At least thats how i hope they see it. And i've spend the whole of last week excited about this. haha. Its lovely to see two people in love be willing to take this next step together. I really wish them the most blissful of happiness that one can find in a lifetime together. In the sea of people, they found each other and let the vows exchanged today be lived through this lifetime, held on by both. :)

Saturday, November 10, 2007

stardust

time: 12.34am

i know i should be studying, but i got kind of curious on what kind of movie Stardust was. Heard about it from some people. Went to watch the trailer and read the synopsis. oh man..its everything i like in a movie. SIGH

the big sigh cause i probably wun be able to catch it in the theatres with my exams ending so darn late. SIGH

i really really want to watch it!! :(

and i think i will go grab the book. and if you are looking for something really quirky as well..go watch mirrormask(2005). Its screenplay was mainly by Neil Gaiman. It didnt go down too well with the critics (i think), but i liked it for its pure weirdness. lol very interesting watch.

im in no mood for any work now. think i go go play a little Papa Louie(:D) and go sleep. that game rocks!

Wednesday, November 7, 2007

no mood to study

time: 21.58pm

me: i dun feel like studying (in a whiny voice)

daph: dun lor. go home. bye bye.

and the most amazing thing was that there was no pause AT ALL in between those two lines. It was like a reflex action on her part, responding without a thought, all the while looking at her notes.

i couldnt help but laugh.

It these small things that just seem to be funny at times like this.

exams period is the time of the sem when i feel married to the fourth floor, seeing the same people day in, day out. Where we watched this bald dude come out to smoke on a hourly basis , where the toilet is nice, clean and aircon and where the noise from the first floor is but a distance hum.
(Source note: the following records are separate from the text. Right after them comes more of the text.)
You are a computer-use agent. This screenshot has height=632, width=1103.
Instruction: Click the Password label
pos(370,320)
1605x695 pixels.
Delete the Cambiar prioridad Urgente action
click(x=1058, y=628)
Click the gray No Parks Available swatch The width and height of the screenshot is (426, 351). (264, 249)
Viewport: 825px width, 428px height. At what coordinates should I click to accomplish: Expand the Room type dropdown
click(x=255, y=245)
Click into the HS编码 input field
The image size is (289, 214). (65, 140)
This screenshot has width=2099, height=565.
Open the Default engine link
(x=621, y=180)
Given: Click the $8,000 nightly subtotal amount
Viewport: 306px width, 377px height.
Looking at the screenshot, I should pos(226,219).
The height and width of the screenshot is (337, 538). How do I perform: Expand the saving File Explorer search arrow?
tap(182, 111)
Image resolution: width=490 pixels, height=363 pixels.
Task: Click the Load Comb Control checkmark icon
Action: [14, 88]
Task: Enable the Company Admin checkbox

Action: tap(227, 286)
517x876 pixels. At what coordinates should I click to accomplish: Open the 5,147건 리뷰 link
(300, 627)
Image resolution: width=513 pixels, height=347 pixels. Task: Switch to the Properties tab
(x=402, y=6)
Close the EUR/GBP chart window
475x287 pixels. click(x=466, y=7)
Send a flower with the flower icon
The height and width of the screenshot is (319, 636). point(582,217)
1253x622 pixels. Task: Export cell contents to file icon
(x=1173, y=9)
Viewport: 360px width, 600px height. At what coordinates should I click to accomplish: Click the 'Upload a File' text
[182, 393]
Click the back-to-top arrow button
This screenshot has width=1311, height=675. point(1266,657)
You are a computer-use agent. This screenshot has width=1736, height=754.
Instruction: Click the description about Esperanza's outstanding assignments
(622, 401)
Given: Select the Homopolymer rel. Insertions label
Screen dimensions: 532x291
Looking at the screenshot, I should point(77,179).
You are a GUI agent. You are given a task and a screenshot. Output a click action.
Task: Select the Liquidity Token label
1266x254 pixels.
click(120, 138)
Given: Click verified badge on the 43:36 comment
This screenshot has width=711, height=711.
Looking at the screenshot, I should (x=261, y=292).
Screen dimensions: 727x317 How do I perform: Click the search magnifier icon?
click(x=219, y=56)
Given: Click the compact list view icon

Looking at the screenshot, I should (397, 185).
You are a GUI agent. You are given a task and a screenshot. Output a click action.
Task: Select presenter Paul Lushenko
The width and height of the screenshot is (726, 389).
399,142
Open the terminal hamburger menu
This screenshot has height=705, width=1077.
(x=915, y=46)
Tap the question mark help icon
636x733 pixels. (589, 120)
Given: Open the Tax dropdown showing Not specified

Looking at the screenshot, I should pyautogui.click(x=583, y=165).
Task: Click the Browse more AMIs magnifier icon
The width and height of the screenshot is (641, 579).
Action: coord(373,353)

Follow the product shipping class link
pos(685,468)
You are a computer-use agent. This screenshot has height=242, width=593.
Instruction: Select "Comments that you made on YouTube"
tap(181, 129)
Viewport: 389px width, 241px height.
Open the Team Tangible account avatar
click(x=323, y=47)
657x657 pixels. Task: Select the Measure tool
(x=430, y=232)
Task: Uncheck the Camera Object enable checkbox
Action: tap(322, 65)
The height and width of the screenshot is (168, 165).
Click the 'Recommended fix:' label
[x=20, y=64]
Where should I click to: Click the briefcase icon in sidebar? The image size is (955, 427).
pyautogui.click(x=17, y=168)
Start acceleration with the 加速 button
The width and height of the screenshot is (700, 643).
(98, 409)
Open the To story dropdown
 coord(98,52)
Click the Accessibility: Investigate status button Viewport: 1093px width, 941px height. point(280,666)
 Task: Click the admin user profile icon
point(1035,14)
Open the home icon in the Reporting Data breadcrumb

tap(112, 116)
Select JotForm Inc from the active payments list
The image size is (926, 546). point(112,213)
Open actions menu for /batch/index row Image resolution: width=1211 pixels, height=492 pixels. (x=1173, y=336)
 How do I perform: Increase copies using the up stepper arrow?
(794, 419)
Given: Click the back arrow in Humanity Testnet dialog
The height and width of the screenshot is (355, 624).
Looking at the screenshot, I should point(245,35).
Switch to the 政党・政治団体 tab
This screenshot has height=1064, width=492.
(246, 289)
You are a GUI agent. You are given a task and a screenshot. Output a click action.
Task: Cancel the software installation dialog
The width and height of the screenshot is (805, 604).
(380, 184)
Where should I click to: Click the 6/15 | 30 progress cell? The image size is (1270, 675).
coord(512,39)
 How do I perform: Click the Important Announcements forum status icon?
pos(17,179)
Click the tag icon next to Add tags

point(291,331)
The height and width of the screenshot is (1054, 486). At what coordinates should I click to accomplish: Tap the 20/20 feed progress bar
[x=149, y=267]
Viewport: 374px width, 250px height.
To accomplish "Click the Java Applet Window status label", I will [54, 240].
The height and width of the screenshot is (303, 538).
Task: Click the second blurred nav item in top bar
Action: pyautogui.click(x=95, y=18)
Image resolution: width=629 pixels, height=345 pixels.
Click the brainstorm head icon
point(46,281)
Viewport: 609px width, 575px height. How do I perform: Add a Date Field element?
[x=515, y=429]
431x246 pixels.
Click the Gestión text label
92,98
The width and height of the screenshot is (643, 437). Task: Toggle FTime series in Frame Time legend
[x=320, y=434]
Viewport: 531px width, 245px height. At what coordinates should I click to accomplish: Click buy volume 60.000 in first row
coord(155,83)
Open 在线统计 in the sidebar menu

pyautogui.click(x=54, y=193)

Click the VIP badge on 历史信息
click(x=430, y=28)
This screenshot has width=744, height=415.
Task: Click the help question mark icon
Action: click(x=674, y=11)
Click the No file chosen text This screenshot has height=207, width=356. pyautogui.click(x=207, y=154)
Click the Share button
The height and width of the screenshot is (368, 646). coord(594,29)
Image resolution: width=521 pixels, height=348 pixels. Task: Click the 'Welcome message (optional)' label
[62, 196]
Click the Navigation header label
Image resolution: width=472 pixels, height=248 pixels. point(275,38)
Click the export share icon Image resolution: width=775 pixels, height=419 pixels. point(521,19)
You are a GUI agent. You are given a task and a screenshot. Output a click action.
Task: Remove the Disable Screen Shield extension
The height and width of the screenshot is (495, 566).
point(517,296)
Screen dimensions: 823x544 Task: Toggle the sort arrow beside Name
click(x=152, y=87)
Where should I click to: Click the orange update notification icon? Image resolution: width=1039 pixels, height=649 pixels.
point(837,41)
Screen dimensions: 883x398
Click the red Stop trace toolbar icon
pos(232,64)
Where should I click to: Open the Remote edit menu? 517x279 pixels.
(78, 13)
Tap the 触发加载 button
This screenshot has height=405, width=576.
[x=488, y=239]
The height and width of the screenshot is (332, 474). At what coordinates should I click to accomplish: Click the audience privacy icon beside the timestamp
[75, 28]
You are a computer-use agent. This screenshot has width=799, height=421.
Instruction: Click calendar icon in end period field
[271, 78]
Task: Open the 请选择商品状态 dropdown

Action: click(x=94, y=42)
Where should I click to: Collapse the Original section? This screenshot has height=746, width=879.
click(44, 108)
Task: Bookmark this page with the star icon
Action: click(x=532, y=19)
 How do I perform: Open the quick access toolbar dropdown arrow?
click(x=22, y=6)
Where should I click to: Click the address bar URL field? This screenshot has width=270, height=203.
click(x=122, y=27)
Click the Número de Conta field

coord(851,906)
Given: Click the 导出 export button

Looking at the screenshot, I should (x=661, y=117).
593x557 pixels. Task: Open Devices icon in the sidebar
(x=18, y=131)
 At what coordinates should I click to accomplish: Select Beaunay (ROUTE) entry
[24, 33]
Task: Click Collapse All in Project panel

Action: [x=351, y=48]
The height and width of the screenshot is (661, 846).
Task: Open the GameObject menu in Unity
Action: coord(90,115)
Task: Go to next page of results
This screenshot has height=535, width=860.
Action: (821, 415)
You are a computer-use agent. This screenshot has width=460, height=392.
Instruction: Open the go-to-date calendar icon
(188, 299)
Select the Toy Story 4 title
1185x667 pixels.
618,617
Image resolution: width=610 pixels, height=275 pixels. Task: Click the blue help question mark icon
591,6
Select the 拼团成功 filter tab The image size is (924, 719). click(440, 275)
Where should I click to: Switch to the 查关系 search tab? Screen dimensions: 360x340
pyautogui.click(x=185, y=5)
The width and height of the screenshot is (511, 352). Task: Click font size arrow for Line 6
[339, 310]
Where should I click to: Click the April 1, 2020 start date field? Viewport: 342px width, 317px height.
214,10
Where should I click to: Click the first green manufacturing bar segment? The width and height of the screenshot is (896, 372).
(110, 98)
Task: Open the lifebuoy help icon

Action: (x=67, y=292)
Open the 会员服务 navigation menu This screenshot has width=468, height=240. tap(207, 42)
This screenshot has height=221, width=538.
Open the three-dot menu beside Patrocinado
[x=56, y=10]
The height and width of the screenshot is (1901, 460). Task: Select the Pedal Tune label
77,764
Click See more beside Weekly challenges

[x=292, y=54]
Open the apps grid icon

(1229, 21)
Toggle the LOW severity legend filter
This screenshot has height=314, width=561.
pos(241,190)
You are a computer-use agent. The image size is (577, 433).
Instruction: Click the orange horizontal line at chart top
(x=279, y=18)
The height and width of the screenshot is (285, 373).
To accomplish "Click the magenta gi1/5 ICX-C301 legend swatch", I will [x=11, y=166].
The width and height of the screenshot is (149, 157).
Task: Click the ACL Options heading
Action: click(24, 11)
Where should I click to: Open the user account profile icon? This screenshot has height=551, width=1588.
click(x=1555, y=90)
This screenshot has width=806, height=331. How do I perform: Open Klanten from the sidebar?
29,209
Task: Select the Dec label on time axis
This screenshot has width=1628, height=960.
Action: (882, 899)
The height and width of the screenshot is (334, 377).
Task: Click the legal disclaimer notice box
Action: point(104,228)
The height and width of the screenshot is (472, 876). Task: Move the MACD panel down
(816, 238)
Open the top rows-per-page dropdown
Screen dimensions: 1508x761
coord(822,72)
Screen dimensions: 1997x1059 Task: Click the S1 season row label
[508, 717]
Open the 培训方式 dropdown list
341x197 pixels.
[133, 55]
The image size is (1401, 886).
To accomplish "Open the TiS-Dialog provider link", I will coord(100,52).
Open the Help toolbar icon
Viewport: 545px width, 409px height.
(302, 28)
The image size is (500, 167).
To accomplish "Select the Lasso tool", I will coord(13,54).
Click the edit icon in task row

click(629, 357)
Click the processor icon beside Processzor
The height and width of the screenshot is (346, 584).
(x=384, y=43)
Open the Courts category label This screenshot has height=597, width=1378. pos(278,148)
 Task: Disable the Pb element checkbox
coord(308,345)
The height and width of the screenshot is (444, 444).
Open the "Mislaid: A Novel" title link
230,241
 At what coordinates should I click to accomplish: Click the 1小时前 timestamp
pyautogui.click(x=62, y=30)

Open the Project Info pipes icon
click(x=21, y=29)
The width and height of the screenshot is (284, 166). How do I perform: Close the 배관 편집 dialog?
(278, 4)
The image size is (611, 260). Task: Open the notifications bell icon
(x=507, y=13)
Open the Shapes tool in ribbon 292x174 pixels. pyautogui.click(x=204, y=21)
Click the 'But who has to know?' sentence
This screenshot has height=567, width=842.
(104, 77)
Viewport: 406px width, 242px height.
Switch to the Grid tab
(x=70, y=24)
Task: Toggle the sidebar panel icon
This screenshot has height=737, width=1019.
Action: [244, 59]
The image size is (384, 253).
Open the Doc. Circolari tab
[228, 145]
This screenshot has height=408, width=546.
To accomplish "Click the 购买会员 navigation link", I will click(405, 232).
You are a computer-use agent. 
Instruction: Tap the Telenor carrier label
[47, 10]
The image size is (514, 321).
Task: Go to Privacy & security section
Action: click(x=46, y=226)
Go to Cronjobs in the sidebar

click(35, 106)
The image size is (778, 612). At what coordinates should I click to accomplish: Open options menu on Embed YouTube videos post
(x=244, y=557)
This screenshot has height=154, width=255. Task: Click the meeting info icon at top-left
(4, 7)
It may be the exams time, but sometimes being here studying with daph and just being around makes it seem so, well unexam? Its nice being stuck up here at night too, not just because of the cool air and the silence, but also cause it makes every problem, every distraction seem so far away.

I think i will miss the 4th floor very much when i leave sci. And of course, the times spend with my study buddy. :)

Tuesday, November 6, 2007

v is my name

time: 1.01am

This visage, no mere veneer of vanity, is it vestige of the vox populi, now vacant, vanished, as the once vital voice of the verisimilitude now venerates what they once vilified. However, this valorous visitation of a by-gone vexation, stands vivified, and has vowed to vanquish these venal and virulent vermin van-guarding vice and vouchsafing the violently vicious and voracious violation of volition. The only verdict is vengeance; a vendetta, held as a votive, not in vain, for the value and veracity of such shall one day vindicate the vigilant and the virtuous. Verily, this vichyssoise of verbiage veers most verbose vis-à-vis an introduction, and so it is my very good honor to meet you and you may call me V.

have i ever said how much i love this show? It has the best beginning ever. :)



you may call me C.

hee.

Sunday, November 4, 2007

mad people and perfect circles

time: 20.42pm

They say that only mad(ie: mentally unsound) people can draw perfect circles freehand.

lol, i dun know who is "they" or where they heard this from, but go ahead and try it.